### Collected data
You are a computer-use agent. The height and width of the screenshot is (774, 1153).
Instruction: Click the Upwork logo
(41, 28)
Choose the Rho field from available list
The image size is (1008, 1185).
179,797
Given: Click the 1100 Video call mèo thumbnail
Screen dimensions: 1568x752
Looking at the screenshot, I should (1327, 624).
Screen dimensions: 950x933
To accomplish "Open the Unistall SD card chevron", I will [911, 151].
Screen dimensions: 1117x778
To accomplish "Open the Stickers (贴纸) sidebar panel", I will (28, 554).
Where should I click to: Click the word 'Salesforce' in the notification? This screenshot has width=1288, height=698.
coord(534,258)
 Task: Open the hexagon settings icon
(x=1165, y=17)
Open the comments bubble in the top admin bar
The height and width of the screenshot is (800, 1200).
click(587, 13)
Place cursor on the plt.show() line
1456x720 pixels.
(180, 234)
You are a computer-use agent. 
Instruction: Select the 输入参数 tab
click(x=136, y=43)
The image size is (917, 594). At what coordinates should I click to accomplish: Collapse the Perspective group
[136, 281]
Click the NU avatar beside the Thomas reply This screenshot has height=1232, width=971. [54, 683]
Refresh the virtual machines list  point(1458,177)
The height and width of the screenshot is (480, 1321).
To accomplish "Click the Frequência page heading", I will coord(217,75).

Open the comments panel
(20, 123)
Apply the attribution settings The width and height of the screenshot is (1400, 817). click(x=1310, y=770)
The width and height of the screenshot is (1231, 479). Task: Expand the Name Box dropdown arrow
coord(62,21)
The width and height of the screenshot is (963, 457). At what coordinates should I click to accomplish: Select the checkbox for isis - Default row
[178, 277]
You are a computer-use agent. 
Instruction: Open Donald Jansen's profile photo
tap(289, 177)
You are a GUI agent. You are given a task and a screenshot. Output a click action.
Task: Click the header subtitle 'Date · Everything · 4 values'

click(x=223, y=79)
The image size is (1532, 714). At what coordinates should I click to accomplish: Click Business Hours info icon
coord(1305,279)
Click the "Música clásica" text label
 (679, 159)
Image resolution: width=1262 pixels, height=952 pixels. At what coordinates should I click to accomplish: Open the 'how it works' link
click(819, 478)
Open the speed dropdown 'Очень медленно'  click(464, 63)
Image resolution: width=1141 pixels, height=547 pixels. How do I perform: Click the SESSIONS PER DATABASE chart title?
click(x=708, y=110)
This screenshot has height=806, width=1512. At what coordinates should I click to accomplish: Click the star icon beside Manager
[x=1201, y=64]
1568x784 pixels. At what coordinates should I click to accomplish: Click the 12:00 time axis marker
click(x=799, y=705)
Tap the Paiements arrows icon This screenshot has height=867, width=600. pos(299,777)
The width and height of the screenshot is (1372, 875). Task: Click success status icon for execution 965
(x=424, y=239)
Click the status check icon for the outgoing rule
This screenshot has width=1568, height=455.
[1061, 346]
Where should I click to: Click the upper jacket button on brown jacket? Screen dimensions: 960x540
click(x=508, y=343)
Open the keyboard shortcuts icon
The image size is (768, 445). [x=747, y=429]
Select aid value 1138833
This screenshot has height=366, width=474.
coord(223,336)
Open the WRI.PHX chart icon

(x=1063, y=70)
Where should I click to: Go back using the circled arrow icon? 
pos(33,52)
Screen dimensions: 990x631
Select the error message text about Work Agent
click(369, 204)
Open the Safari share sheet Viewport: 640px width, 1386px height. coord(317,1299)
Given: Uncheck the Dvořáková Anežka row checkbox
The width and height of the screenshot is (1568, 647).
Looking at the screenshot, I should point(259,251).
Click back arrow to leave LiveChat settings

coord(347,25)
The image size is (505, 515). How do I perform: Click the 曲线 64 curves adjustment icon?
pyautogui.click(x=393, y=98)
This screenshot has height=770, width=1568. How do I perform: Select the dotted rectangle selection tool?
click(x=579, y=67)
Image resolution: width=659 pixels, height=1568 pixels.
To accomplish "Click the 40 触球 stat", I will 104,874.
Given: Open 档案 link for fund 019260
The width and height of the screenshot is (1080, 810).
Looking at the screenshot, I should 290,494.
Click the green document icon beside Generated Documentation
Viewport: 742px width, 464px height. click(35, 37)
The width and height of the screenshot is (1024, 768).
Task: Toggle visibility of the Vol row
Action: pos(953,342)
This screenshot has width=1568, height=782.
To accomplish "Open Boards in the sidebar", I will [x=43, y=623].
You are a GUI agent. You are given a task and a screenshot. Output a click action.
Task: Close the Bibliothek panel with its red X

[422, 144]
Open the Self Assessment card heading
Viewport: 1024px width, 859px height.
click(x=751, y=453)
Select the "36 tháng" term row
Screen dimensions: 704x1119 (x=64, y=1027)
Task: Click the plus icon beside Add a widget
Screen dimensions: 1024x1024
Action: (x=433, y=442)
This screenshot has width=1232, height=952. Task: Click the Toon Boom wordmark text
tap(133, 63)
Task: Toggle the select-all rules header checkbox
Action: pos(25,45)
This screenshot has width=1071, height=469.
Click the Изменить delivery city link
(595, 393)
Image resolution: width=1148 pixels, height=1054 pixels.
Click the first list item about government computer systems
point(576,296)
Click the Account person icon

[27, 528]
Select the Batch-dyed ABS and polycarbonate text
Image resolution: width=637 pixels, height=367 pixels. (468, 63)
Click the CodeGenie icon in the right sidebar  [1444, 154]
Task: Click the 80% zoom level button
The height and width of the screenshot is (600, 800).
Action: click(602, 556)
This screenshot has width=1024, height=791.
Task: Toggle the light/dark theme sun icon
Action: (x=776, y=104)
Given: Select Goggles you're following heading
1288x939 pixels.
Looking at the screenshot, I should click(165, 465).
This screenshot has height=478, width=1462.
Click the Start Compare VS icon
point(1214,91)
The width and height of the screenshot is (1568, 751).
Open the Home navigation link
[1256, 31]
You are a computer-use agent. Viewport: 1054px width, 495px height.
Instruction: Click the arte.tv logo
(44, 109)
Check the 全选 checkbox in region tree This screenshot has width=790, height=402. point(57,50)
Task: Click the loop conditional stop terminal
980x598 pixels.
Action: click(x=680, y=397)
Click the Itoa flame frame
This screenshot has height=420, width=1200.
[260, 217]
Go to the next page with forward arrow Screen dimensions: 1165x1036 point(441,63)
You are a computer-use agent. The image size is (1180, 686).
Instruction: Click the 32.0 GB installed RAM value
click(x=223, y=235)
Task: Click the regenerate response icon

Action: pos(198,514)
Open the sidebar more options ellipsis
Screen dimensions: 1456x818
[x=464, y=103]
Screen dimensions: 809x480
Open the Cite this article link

### PROBLEM TO WORK ON
I'd like the lines above from the one with "Instruction: Click the arte.tv logo" up to and including the one with "Click the Itoa flame frame" copied exactly, with no other lines.

### COMPLETED EXERCISE
Instruction: Click the arte.tv logo
(44, 109)
Check the 全选 checkbox in region tree This screenshot has width=790, height=402. point(57,50)
Task: Click the loop conditional stop terminal
980x598 pixels.
Action: click(x=680, y=397)
Click the Itoa flame frame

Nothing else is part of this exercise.